If you aren't considering the purchase of long-term care insurance as part of your retirement planning, then your plan isn't complete. I'm not saying everyone needs long-term care (LTC) insurance, but I am saying you need to educate yourself about the issues and decide how you want to address those financial concerns.
According to a recent MetLife survey, the average cost of a private nursing home room is about $70,000 per year.
The average stay in a nursing home varies by the type of condition that put you in the facility. For example, those who suffered strokes require an average of 21 months of care, those with cancer average 36 months, and those with Alzheimer's average 96 months. There are a dizzying array of options and features you'll need to understand if you are thinking about buying an LTC policy.
What daily benefit will you need?
The higher the daily benefit, the higher your premium. But you'll need to find a balance between daily benefit and cost.
How long will benefits last?
The typical stay at a nursing home is between three and five years, so make sure your coverage lasts for at least that long. Think about your own family's health history when choosing benefit periods. Have family members traditionally lived to ripe old ages or had dementia problems? If so, you may want a longer benefit period. Many policies offer unlimited benefits, although that gets expensive.
What's the elimination period?
The elimination period is comparable to the deductible on your other insurance policies. Your long-term care policy won't begin paying out for a certain number of days. Medicare typically pays for about 20 days. Most policies start with a 30- to 90-day elimination period, but you can increase that. The longer the elimination period, the cheaper your premium. Consider, too, that you may be able to pay out of pocket for six months or even a year of care. It's the long haul that might sink the financial ship.
Is the benefit inflation-protected?
Go for the guaranteed annual inflation increases rather than the opportunity to increase daily benefits down the road. This rider may be more expensive up front, but you have a better chance of keeping pace with inflation.
Is the policy guaranteed to be renewable?
This language guarantees that you can continue the policy as long as you pay your premiums. That includes coverage even if the company stops selling policies. This language does not, however, guarantee that your rates won't go up.
What level of care does the policy cover?
The policy should cover all levels of care, both skilled and nonskilled. Nurses are generally the ones providing skilled care. Nonskilled care includes assistance with activities that don't require a nurse, such as bathing, walking, and dressing. You should be able to use the benefits not only for care at a nursing home but also for home health care, day care, or assisted living.

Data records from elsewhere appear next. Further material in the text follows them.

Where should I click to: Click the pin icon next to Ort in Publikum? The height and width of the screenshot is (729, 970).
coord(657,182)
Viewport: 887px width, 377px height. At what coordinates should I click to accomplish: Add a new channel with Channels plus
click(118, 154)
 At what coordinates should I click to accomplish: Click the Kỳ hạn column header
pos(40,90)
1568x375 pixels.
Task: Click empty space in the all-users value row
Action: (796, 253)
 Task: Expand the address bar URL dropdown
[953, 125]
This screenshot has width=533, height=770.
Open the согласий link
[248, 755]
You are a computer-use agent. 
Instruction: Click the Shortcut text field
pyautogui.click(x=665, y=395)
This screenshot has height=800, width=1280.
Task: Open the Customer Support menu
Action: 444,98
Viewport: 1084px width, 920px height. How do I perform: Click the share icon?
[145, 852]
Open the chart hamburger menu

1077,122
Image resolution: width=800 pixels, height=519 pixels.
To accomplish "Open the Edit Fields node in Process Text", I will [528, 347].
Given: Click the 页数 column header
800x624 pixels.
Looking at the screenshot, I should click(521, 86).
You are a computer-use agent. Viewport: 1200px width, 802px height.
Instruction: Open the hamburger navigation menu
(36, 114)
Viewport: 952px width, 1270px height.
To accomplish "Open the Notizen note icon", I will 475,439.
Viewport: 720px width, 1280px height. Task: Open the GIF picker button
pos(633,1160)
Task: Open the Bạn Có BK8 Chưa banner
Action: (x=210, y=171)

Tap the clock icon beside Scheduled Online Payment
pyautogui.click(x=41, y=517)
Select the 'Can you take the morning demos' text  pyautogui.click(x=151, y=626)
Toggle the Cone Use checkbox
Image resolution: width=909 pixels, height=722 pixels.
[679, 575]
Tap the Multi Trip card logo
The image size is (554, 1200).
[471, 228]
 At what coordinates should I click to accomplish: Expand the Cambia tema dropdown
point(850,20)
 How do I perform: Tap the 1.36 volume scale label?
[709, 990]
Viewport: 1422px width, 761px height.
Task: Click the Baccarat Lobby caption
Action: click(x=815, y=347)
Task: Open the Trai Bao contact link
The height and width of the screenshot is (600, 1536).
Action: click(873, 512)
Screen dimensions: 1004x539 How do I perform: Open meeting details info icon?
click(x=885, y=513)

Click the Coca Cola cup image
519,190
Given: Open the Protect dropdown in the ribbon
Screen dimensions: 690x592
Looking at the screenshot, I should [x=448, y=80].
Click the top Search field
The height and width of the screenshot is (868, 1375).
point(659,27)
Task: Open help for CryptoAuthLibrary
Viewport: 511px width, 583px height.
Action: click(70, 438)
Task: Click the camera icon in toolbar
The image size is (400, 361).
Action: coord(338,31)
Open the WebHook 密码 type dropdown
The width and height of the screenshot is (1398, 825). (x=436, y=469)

Does the policy cover help at home?
Some policies will cover the costs of bringing people into your home to help with physical therapy, bathing, dressing, walking, and so on. Make sure the policy doesn't require a prior hospital stay before this benefit is available. Does the policy cover mental conditions? Sadly, Alzheimer's disease is a reality for many people. Be sure your policy includes all types of dementia.
How are premiums waived?
A typical policy will waive premiums after 90 days of skilled care. Check to see if the days must be consecutive. Also, find out when premiums kick back in if you get better and go home.
How financially stable is the insurer?
Research the financial rating of the company offering the policy. Check out ratings at A.M. Best's Web site. Several long-term care insurers have gone out of business. If you have a policy with a company that goes under, you still have a binding contract with that company. You do not have to surrender your contract unless you feel it is in your best interest.
Is the policy tax-qualified or nonqualified?
In 1996, the Health Insurance Portability and Accountability Act was passed. Part of that law was a tax distinction for long-term care policies.
A qualified policy allows you to deduct premiums as a medical expense, up to certain limits, (to the extent all medical expenses exceed 7.5% of your adjusted gross income). Benefits from qualified policies are not considered taxable income (up to a limit of $240 a day for 2005). A doctor must certify that the insured will be unable to perform two or more activities of daily living (eating, going to the bathroom, moving from a bed to a chair, bathing, dressing, or maintaining continence) for the next 90 days or that the insured has been diagnosed with cognitive impairment (such as Alzheimer's). All policies issued before 1997 are considered qualified. The vast majority of policies issued today are qualified.
A nonqualified policy does not require a doctor's certification to pay benefits, but they set their own internal triggers of when to pay out benefits. For example, the policy may not include bathing as one of the daily living activities (and bathing is the number-one activity that people need help with). And you don't get the tax breaks that you would with a qualified policy. Do your homework on the companies issuing these policies to make sure they are financially solid.